* **What to produce**
Starting at the line with "Given: Select the [Sans] master page icon" and stopping at the final line, retype the data below exactly; do not carry over any pictures.

Recorded data:
****************************************

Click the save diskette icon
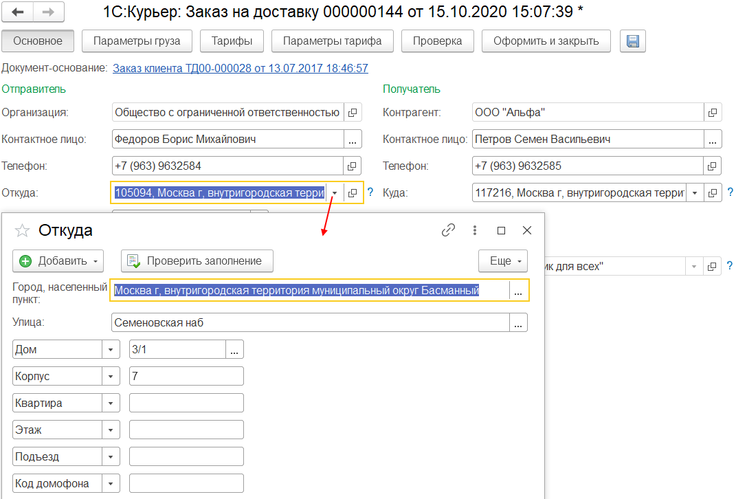This screenshot has height=499, width=736. click(x=633, y=41)
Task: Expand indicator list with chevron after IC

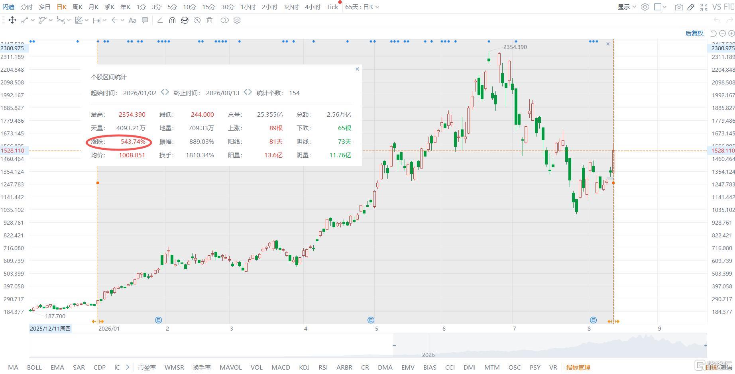Action: (127, 367)
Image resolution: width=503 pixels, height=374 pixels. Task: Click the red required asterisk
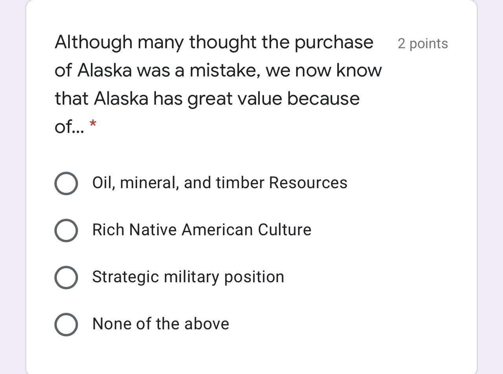point(93,124)
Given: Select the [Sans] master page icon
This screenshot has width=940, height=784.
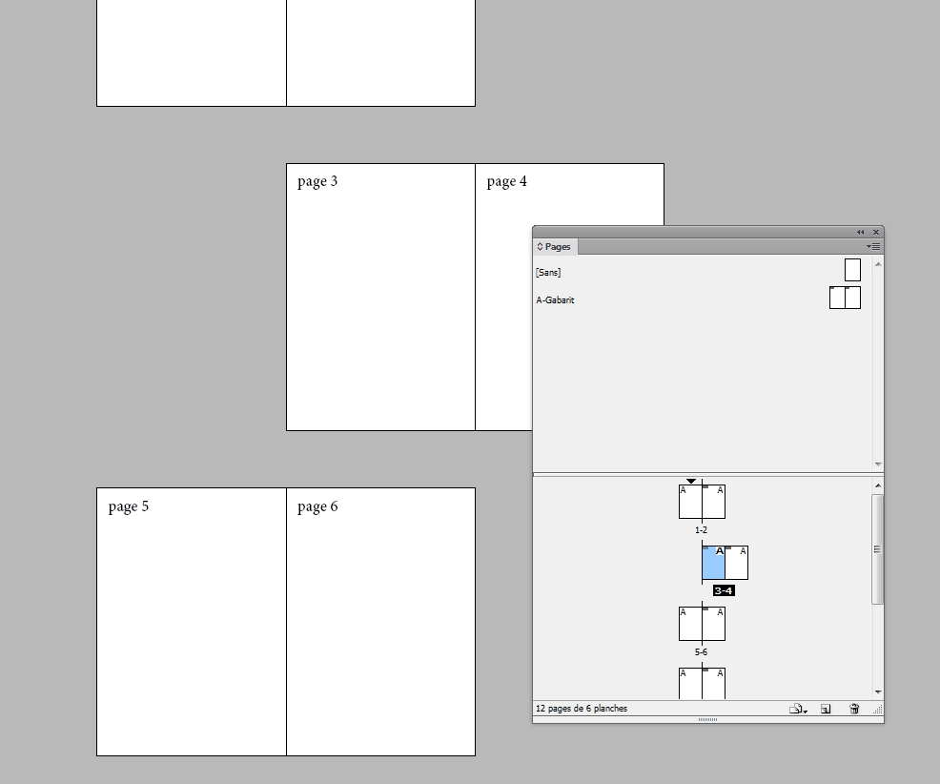Looking at the screenshot, I should (x=850, y=270).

****************************************

* **Expected answer**
Given: Select the [Sans] master page icon
This screenshot has width=940, height=784.
Looking at the screenshot, I should (x=850, y=270).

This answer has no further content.